Tim Cook at the Apple launch event on March 8, 2022
Apple is cutting production of its new budget iPhone SE due to lower-than-expected demand, Nikkei Asia reported on Monday.
The company reportedly asked vendors to cut production of the iPhone SE, its new 5G budget phone for $ 429, by about 2 million units to 3 million units, or about 20% of original orders, the publication said. Apple has also cut orders for AirPods by about 10 million units for the entire 2022 year, the report said.
Such a decline in production is a sign of the negative impact of the Ukrainian war and inflation on demand for electronics, Nicaea said.
The iPhone SE is not as popular as Apple’s more expensive iPhone. According to Counterpoint Research, the 2020 version of the iPhone SE accounted for 12% of all iPhone sales from launch to the 4th quarter of 2021.
Several major technology companies, including Apple, have stopped selling in Russia after its invasion of Ukraine. The US, EU, Japan, South Korea and Taiwan have imposed economic sanctions against Russia for this action, disrupting the supply chain and increasing inflation risks.
Apple did not comment on the report.
Meanwhile, JPMorgan said sales of the iPhone SE may be limited in China, where analysts say delivery times have increased and pickup from the store is unavailable due to Covid locks.

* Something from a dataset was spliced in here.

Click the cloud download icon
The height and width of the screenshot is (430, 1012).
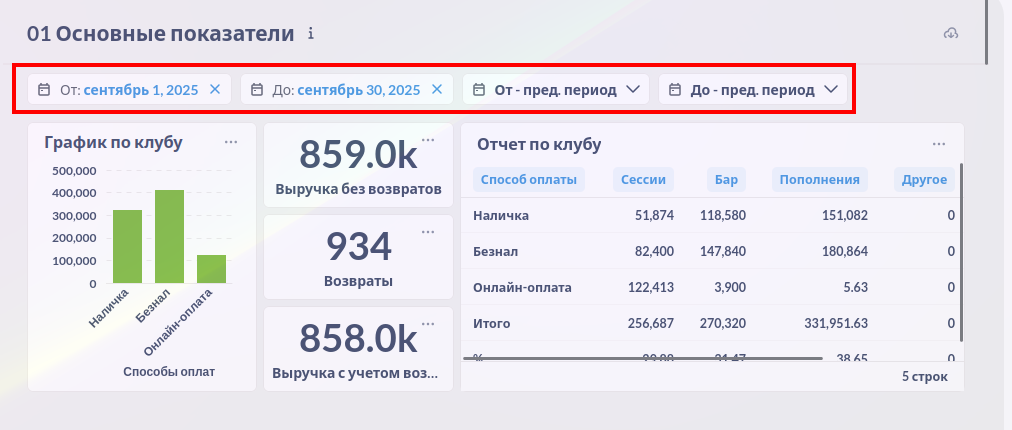[x=951, y=34]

The iPhone SE was launched on March 18th. Although it sells as a budget product, the $ 429 price of the iPhone is still a surprising increase over the Apple model released in 2020 for $ 399.

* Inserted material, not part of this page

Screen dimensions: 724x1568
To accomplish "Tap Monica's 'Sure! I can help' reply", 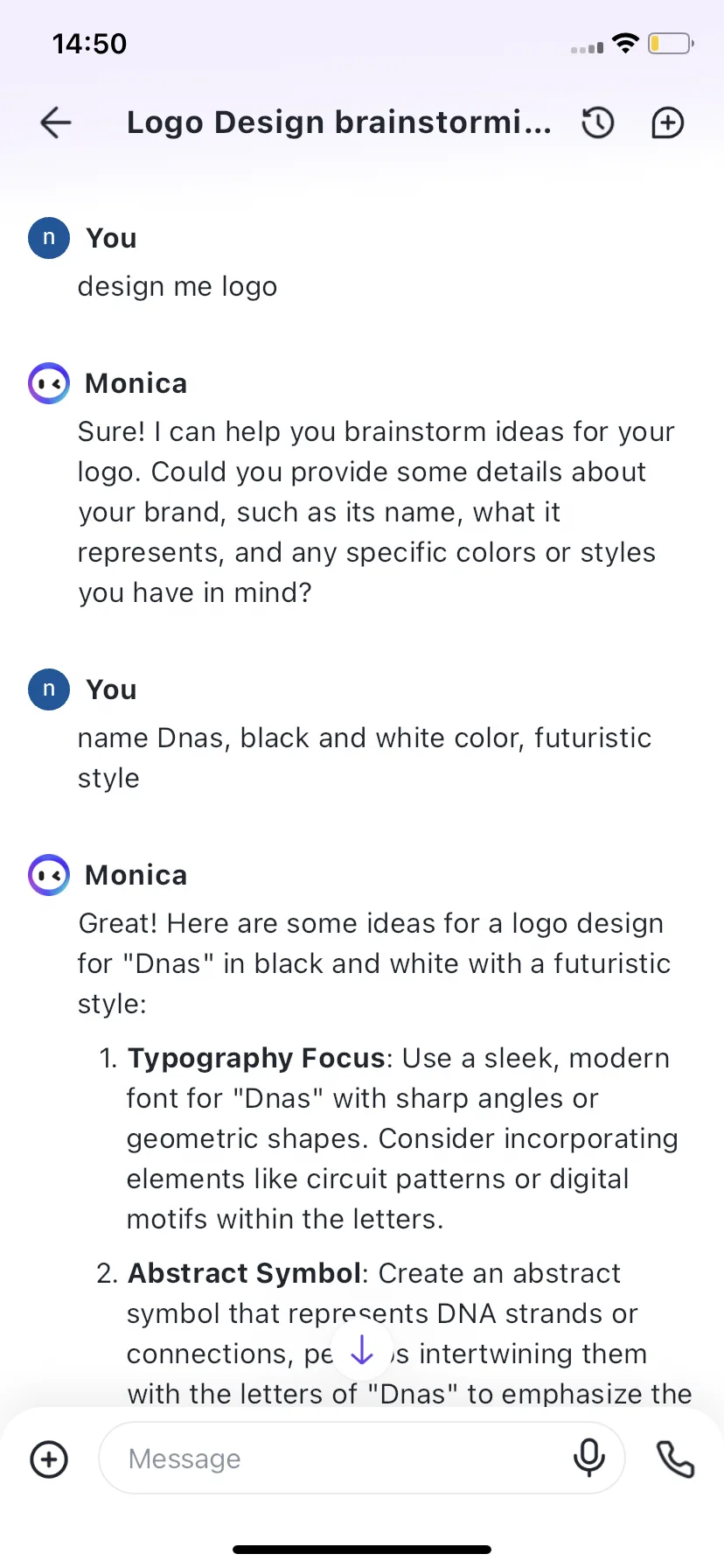I will click(x=376, y=512).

Apple’s share of the smartphone market in China reached a record high in the fourth quarter of 2021, when the iPhone maker ranked first in the country for the first time in six years.
JPMorgan warned of the risk of competing with local players in China and India who are better placed and have more leverage in the market. Local tariffs could also damage Apple’s ability to compete in these international markets, JPMorgan said.